» TASK
Search each line below for the word "agent" and list those that contain it.

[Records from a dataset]
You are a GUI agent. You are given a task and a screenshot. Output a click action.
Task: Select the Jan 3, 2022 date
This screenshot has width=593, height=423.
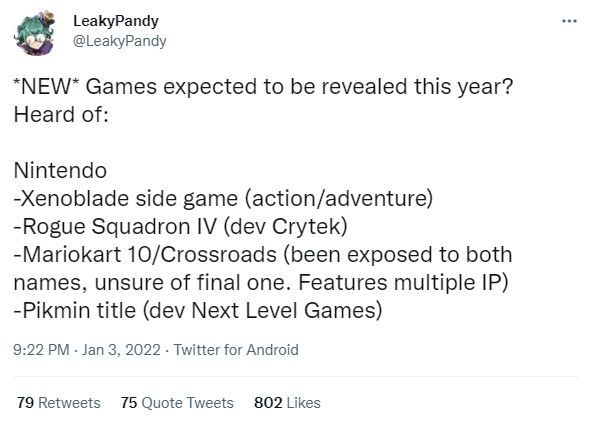[x=121, y=350]
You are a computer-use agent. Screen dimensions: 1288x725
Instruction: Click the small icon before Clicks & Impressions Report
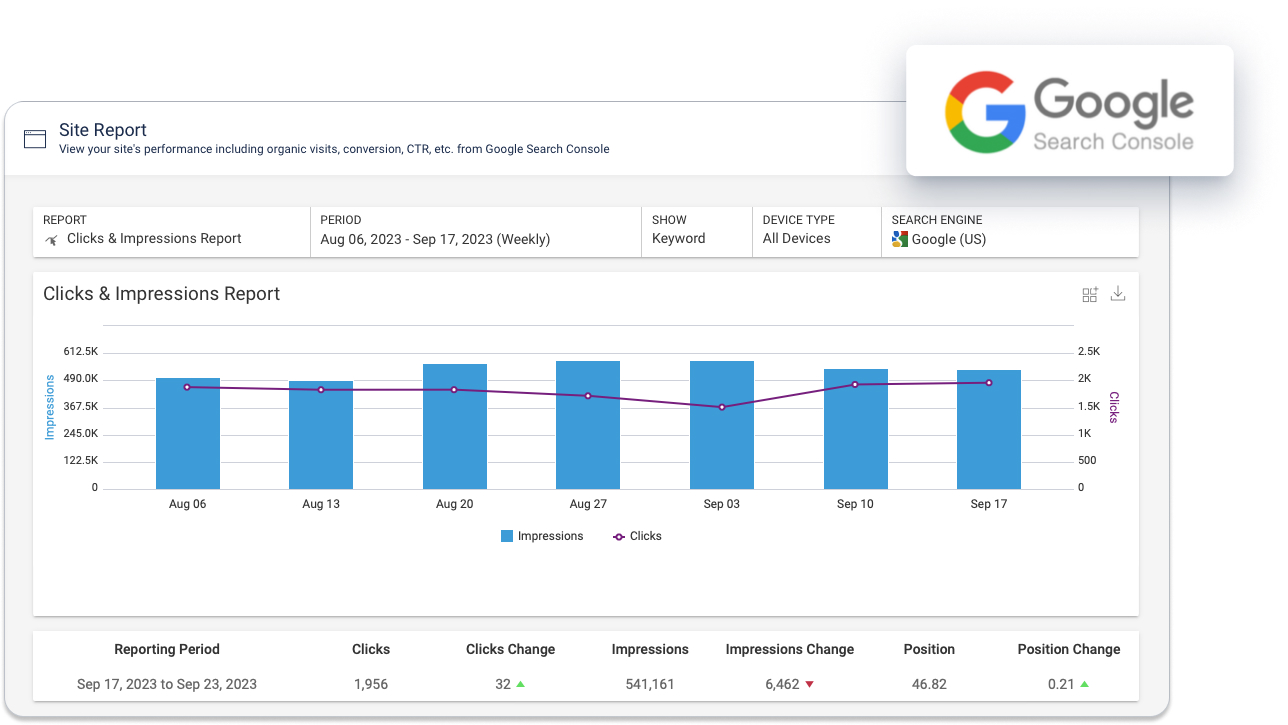(52, 240)
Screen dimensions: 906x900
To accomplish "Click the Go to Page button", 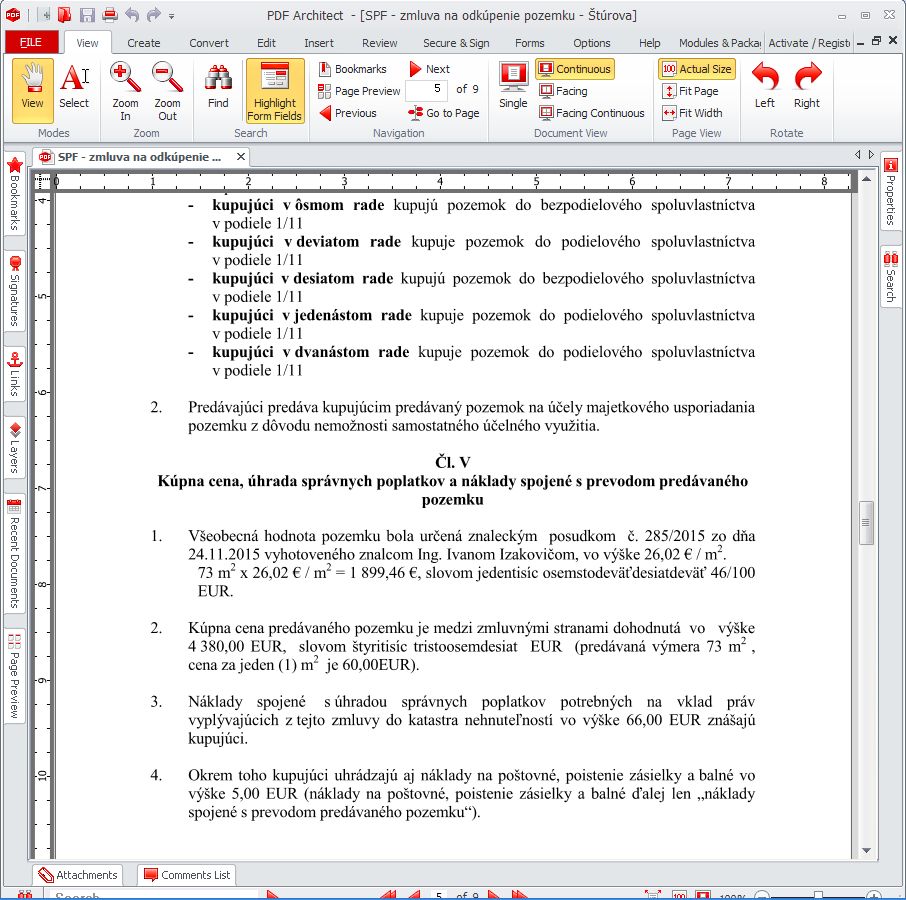I will (x=444, y=113).
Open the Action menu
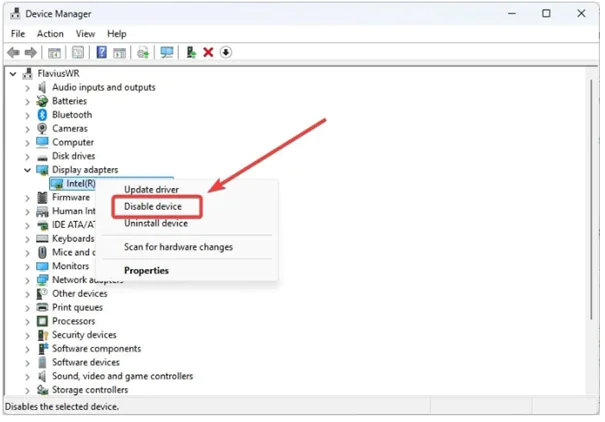Screen dimensions: 605x422 50,34
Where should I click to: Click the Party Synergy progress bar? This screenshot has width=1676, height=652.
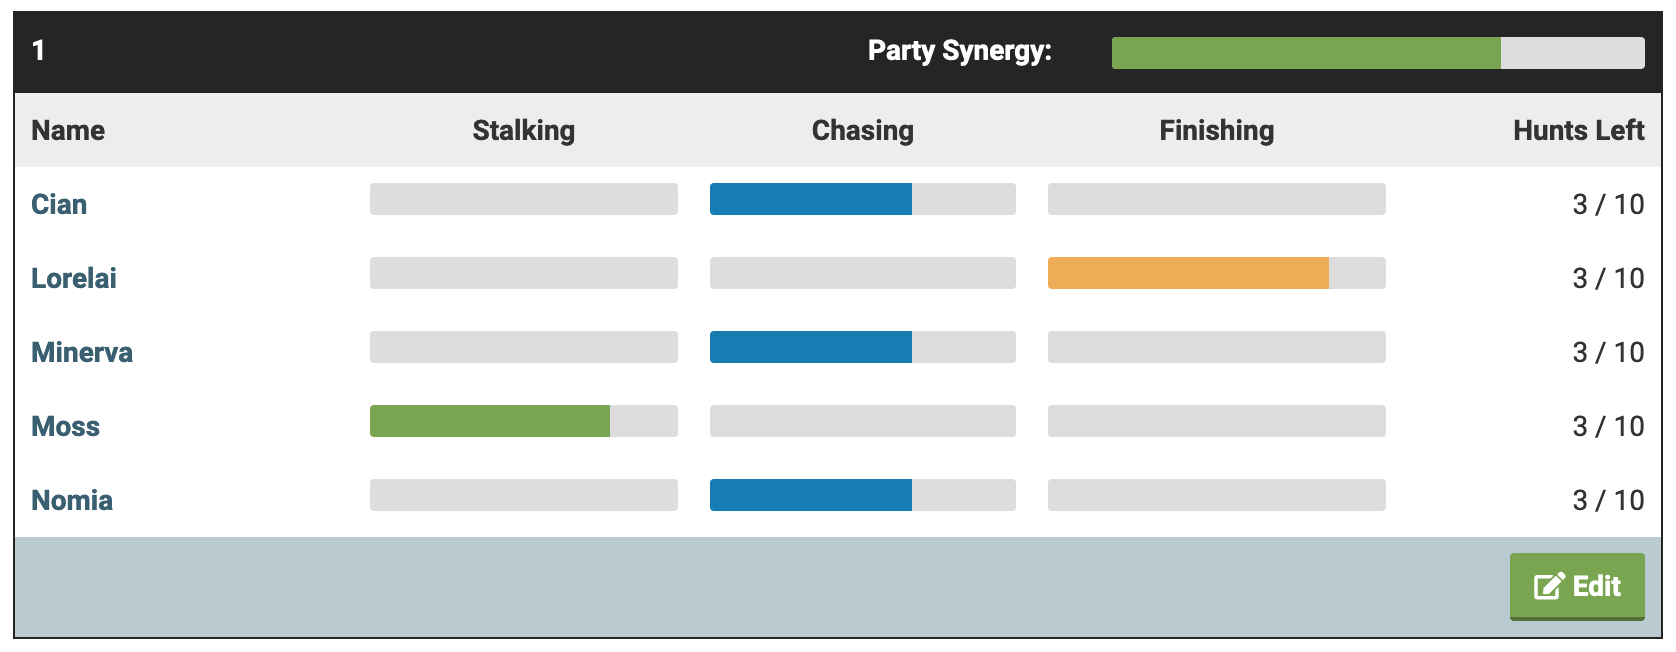[1377, 53]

» RESPONSE FOR THIS EXERCISE
You are a GUI agent. You are given a task and a screenshot. Output a click action.
You are a computer-use agent. Screen dimensions: 1288x725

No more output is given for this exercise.